▶ EXCERPTED TEXT
--
THE also released World Championship Wrestling (WCW) pay-per-view (PPV) events, wrestler profiles, and "Best Of" packages on video until the demise of WCW in 2001; the WCW video library, along with the rights to the WCW name and certain talent contracts, were sold to the World Wrestling Federation (WWF, now known as WWE) in March 2001. In 1987, THE had signed a distribution deal with the Video Institute of the Soviet Union to release 10 titles from the pre-May 1986 MGM library in Russian videocassette rental shops, and the deal with Turner would be a first for the Soviet home video market, where officials indicate that there are 660,000 VCR recordings, and films include Zabriskie Point, and other titles, none of them were colorized.

From early 1995 to early 1997, THE also distributed home video releases from New Line Home Video, taking over from Columbia TriStar Home Video as well as distributing PBS programs on home video the year before (taking over from the defunct Pacific Arts). NLHE distributed New Line films on video by itself from 1997 until New Line Cinema merged with Warner Bros. in 2008. PBS shows are now distributed on video and DVD by PBS's own distribution company, PBS Distribution.

In 1995, THE entered a distribution deal with Columbia TriStar Home Video in France, Britain, Germany, Austria and Switzerland, the deal expired in 1997 (although some films released on VHS by THE are distributed in the United Kingdom by First Independent Films).

Upon the Turner-Time Warner merger, THE was absorbed into Warner Home Video as an in-name-only unit in December 1996. However, Turner Classic Movies does release special edition DVD boxsets of films from both the Turner and Warner catalogs under the TCM label. (Some magazines, most notably Starlog, when listing upcoming releases from Warner related to Cartoon Network programming listed it as being released by THE, likely to differentiate it from other, adult-oriented titles.)
--
▶ DATASET RECORDS

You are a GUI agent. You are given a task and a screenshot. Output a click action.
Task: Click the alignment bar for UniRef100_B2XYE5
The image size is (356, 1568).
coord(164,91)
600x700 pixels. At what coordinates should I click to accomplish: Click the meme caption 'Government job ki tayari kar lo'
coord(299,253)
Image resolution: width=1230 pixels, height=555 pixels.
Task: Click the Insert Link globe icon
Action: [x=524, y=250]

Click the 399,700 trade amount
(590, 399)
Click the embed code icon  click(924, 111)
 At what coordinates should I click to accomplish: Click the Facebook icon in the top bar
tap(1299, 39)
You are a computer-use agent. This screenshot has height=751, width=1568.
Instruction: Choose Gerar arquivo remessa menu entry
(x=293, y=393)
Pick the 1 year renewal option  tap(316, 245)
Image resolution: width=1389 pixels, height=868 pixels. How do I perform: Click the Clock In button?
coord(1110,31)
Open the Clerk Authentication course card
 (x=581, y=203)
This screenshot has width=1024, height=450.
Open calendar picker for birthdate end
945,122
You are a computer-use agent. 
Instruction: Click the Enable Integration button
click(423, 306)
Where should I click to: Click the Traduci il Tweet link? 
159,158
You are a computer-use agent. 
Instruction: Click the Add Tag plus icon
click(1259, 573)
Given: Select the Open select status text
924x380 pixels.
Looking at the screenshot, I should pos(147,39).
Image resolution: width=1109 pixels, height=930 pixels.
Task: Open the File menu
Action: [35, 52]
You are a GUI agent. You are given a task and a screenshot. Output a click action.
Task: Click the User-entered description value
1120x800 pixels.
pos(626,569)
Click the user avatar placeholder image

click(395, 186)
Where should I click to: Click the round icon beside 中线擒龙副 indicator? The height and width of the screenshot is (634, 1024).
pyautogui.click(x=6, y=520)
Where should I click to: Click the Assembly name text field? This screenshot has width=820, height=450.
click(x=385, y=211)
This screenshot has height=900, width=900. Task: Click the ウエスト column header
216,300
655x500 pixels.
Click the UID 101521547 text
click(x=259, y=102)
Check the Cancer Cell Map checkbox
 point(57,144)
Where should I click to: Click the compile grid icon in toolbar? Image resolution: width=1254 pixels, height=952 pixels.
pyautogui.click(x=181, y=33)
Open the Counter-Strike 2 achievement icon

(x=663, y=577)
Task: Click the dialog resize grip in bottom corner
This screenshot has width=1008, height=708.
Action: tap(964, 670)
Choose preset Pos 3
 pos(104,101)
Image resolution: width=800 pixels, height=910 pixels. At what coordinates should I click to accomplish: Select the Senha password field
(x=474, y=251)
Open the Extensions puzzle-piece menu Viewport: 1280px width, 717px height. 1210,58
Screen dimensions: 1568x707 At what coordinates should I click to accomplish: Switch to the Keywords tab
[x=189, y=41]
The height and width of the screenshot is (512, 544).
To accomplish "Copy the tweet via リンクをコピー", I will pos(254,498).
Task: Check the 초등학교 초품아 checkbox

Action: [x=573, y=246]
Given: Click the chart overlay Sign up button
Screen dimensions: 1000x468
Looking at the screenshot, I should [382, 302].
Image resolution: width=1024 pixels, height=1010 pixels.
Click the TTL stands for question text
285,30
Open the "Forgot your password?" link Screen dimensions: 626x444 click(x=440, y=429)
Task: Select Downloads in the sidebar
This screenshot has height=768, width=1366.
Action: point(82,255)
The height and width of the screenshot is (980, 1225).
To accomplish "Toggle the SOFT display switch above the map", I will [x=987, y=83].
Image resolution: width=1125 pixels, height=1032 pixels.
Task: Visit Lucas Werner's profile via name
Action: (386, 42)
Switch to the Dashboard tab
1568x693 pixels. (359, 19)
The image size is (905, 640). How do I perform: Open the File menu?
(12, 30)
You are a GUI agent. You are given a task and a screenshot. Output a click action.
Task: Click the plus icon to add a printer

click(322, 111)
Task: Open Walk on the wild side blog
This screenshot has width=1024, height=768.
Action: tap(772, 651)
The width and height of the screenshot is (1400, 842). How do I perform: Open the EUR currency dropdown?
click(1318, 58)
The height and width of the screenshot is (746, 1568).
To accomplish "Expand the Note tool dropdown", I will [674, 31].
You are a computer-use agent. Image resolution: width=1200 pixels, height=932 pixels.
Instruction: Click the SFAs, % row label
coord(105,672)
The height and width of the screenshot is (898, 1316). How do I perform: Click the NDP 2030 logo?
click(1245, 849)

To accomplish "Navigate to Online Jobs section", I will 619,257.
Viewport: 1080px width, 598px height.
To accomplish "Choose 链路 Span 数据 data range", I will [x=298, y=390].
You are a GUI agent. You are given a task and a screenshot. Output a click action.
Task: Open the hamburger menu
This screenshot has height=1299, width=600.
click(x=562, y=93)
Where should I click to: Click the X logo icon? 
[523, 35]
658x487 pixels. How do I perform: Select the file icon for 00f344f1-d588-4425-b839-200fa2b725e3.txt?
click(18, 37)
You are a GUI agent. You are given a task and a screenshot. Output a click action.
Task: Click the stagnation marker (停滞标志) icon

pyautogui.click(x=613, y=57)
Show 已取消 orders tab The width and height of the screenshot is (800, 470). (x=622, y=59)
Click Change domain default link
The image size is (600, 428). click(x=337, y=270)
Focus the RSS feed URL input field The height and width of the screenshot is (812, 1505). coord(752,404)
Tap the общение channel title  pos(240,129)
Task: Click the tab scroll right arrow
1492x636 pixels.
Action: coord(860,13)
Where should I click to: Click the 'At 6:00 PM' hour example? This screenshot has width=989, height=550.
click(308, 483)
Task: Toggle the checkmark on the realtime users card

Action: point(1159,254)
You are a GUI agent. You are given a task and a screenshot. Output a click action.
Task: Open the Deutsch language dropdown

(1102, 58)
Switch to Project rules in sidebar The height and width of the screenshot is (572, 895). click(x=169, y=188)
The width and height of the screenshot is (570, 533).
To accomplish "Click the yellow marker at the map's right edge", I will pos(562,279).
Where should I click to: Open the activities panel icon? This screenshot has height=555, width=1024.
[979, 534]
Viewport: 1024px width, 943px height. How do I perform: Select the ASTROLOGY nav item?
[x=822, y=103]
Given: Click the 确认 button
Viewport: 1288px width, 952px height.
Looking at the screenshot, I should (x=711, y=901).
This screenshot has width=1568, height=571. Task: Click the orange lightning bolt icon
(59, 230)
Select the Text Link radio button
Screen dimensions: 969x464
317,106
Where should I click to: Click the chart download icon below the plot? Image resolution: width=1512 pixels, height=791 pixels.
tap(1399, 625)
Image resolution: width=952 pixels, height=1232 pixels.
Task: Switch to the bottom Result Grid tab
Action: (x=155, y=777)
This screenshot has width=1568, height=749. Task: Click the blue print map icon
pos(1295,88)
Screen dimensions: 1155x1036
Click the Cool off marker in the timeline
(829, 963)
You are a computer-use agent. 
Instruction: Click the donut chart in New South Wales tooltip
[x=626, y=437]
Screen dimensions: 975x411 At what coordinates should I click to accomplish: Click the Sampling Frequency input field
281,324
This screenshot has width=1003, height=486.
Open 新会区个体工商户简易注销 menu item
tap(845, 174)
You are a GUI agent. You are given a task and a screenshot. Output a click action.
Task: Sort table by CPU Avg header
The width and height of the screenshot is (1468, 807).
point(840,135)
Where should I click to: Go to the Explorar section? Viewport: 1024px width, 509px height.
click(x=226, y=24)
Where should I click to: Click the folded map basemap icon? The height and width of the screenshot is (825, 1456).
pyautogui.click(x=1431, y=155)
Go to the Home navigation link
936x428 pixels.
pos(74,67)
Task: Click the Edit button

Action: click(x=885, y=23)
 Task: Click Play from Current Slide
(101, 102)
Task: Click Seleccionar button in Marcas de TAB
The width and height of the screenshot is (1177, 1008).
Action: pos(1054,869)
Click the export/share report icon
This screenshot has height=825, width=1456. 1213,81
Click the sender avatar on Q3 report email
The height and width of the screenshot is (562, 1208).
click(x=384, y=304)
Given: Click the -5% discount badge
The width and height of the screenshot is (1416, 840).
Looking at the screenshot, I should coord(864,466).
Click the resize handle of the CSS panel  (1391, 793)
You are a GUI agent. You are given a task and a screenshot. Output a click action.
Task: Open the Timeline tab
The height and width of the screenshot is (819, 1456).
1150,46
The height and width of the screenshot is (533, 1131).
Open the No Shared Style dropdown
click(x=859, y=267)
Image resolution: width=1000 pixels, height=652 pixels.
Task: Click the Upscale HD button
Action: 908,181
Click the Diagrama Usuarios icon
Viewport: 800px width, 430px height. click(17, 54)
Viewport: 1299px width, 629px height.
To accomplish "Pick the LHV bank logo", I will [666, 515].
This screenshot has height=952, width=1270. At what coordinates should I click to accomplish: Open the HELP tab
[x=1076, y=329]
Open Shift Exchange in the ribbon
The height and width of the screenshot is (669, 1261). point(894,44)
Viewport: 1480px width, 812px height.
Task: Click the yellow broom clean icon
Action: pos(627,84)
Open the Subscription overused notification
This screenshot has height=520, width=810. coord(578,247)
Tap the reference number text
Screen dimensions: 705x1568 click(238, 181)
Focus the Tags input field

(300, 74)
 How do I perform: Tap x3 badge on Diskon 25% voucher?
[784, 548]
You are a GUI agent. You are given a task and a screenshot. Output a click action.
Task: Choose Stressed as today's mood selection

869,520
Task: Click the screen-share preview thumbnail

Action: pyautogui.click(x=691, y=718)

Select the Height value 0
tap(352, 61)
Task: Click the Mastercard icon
--
▶ JOB A
According to the home video text, when was THE absorbed into Warner Home Video as an in-name-only unit?
▶ JOB B
Copy the stretch of the home video text from "Upon the Turner-Time" through "other, adult-oriented titles.)" word for word.

▶ REPLY A
December 1996

▶ REPLY B
Upon the Turner-Time Warner merger, THE was absorbed into Warner Home Video as an in-name-only unit in December 1996. However, Turner Classic Movies does release special edition DVD boxsets of films from both the Turner and Warner catalogs under the TCM label. (Some magazines, most notably Starlog, when listing upcoming releases from Warner related to Cartoon Network programming listed it as being released by THE, likely to differentiate it from other, adult-oriented titles.)